* TEKS YANG DISEDIAKAN:
========
JABARONLINE.COM - Ketika berbicara soal mega proyek infrastruktur, Indonesia memang kerap berambisi besar. Salah satunya adalah rencana pembangunan Aerocity Kertajati yang diproyeksikan akan menelan investasi hingga Rp 53 triliun. Proyek ambisius ini akan menggerus lahan seluas lebih dari 3.400 hektare, termasuk ribuan hektare lahan sawah produktif yang selama puluhan tahun menjadi lumbung pangan bagi masyarakat Majalengka dan sekitarnya. Yang membuat kita harus berpikir dua kali adalah kenyataan pahit Bandara Internasional Jawa Barat (BIJB) Kertajati yang hingga kini masih sepi penumpang, jauh dari harapan semula. Konsep aerocity memang terdengar futuristik – kota terpadu yang menggabungkan aktivitas penerbangan dengan pusat bisnis, logistik, hingga hunian modern. Namun, ketika fondasi utamanya (bandara) saja belum optimal, apakah wajar kita mengorbankan ribuan hektare sawah hijau untuk sebuah mimpi yang belum tentu terwujud? Lahan sawah yang hilang tidak bisa dikembalikan, sementara proyek bisa saja berubah menjadi beban finansial yang berkepanjangan.
Ironi Bandara Kertajati memang cukup memilukan. Dibangun dengan anggaran APBN sekitar 2,3 triliun rupiah, bandara mewah ini diproyeksikan bisa melayani 12 juta penumpang per tahun hingga 2024. Kenyataannya? Sepanjang 2024, hanya 413.240 penumpang yang tercatat menggunakan bandara ini - sekitar 3 persen dari target awal. Bahkan di tahun 2023, jumlahnya lebih memprihatinkan lagi, hanya 135.535 orang. Bandara yang seharusnya menjadi gerbang internasional Jawa Barat ini kini lebih mirip "gajah tidur" yang menguras keuangan negara tanpa memberikan manfaat optimal. Fasilitas mewah seperti runway sepanjang 3.000 meter, terminal dengan kapasitas 5 juta penumpang per tahun, dan berbagai teknologi canggih seakan-akan menjadi sia-sia ketika pengunjung lebih sedikit daripada terminal bus di kota kecil. Biaya operasional dan maintenance yang terus berjalan tanpa pendapatan yang sepadan membuat bandara ini menjadi beban APBN. Inilah realitas pahit ketika perencanaan tidak berbasis pada analisis pasar yang akurat, melainkan hanya berdasarkan optimisme semata.
========
* CUPLIKAN BARIS:

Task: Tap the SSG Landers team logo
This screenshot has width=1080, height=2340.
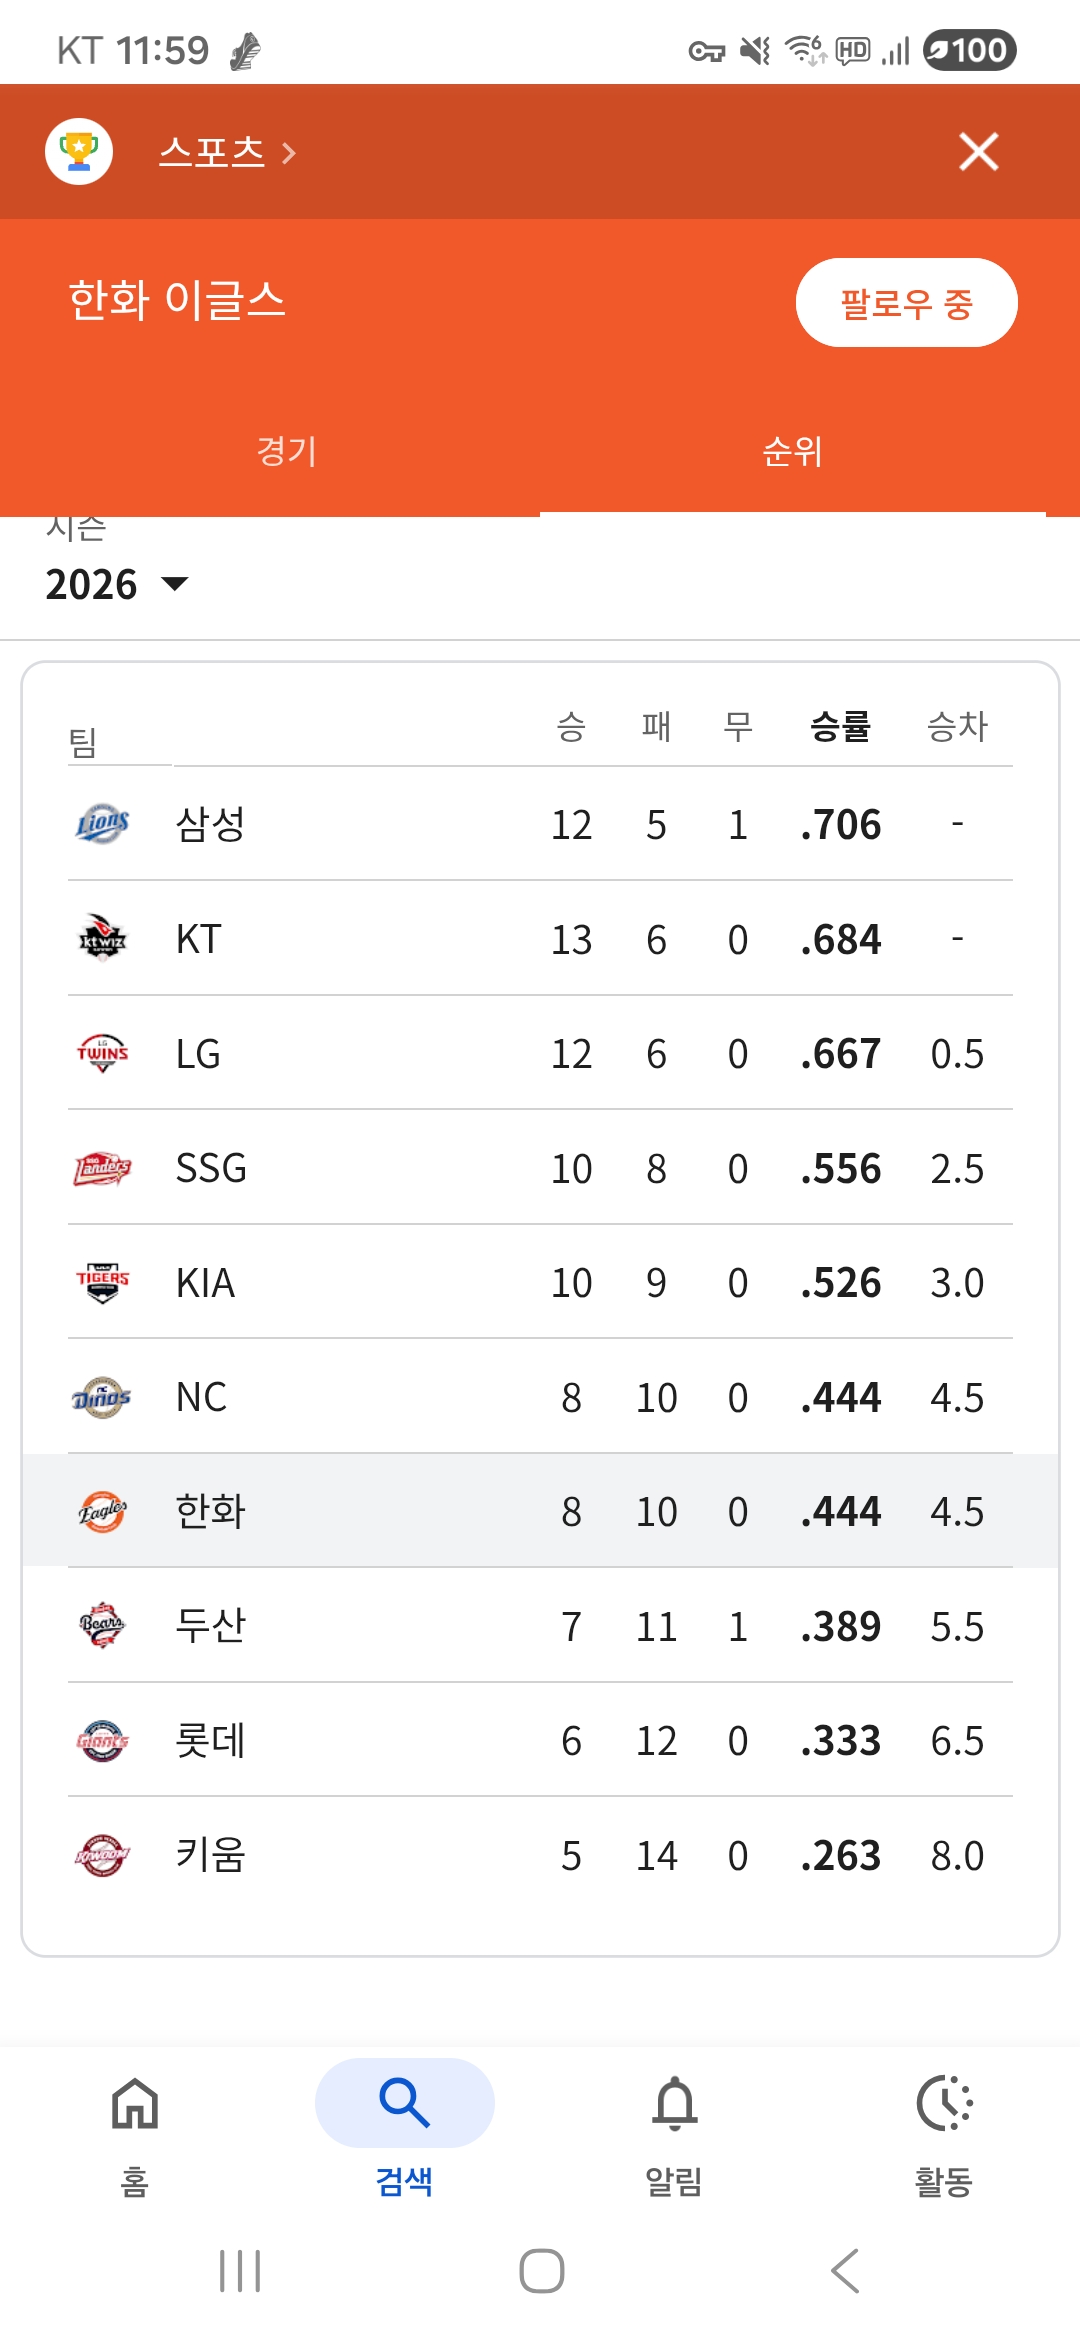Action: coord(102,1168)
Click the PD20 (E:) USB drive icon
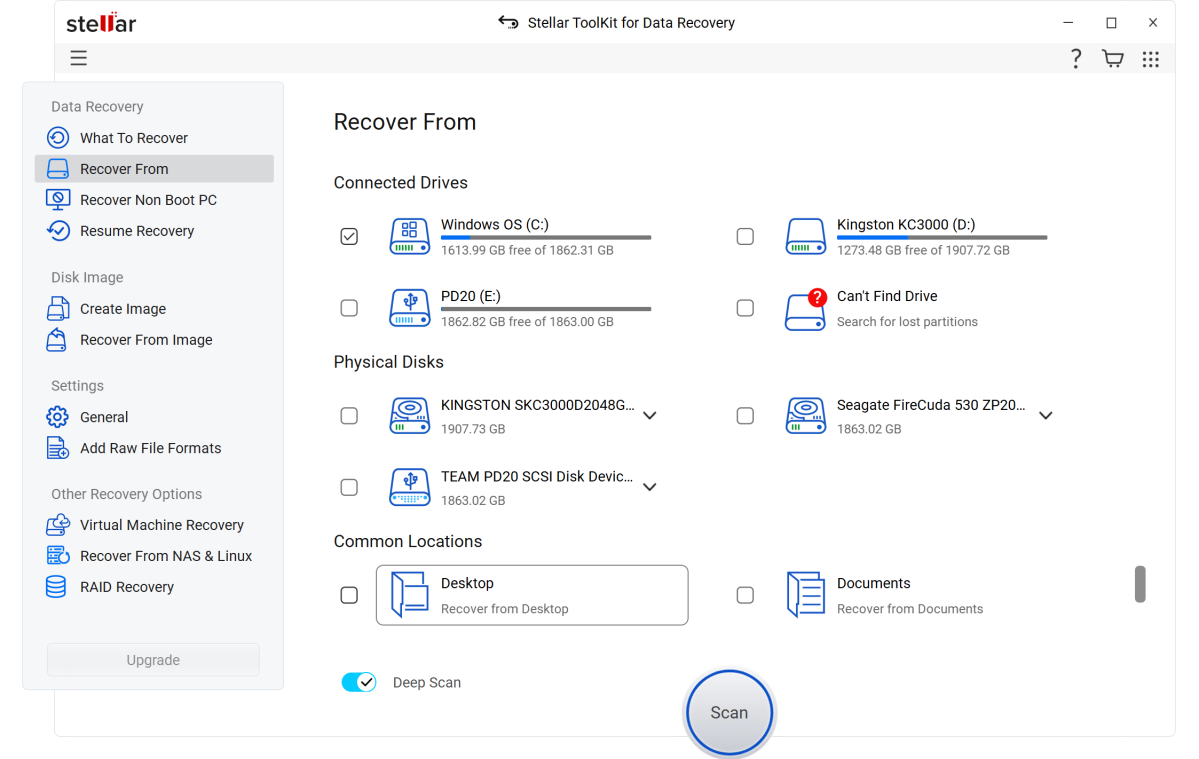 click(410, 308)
========
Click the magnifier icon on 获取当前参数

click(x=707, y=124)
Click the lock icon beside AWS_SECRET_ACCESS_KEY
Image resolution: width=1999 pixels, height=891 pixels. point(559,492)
========
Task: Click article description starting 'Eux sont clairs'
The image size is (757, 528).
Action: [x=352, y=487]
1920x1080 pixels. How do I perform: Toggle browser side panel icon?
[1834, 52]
========
* PETUNJUK:
- 1) Bagaimana terjemahan bahasa Inggris untuk kalimat "Bahkan di tahun 2023, jumlahnya lebih memprihatinkan lagi, hanya 135.535 orang." dari teks tentang Bandara Kertajati?
- 2) Bisakah Anda meneruskan teks tentang Bandara Kertajati, mulai setelah kalimat terakhirnya?

* JAWABAN PER TUGAS:
- 1) In fact, in 2023 the number was even more worrying, at only 135,535 people.

- 2)
Lalu mengapa pemerintah tetap ngotot dengan rencana Aerocity? Secara teori, konsep aerotropolis memang menarik. Kawasan terintegrasi yang menggabungkan fungsi transportasi udara dengan berbagai aktivitas ekonomi seperti logistik, industri, perdagangan, hingga hunian. Di negara-negara maju, model ini terbukti sukses menjadi motor penggerak ekonomi wilayah. Namun, kesuksesan aerotropolis tidak bisa dicopy-paste begitu saja tanpa mempertimbangkan konteks lokal, kebutuhan riil pasar, dan yang paling penting: apakah infrastruktur dasarnya (dalam hal ini bandara) sudah berfungsi optimal? Contoh sukses seperti Schiphol di Amsterdam atau Changi di Singapura tidak terjadi dalam semalam, melainkan melalui proses evolusi bertahap yang dimulai dari bandara yang sudah ramai terlebih dahulu. Mereka membangun aerocity setelah demand transportasi udara terbukti tinggi dan stabil. Kondisi ini kontras dengan Kertajati yang masih berjuang mencari penumpang. Memaksakan pembangunan aerocity di atas bandara yang sepi sama saja seperti membangun mal mewah di tengah gurun – secara konsep bagus, tapi tidak ada yang datang berbelanja.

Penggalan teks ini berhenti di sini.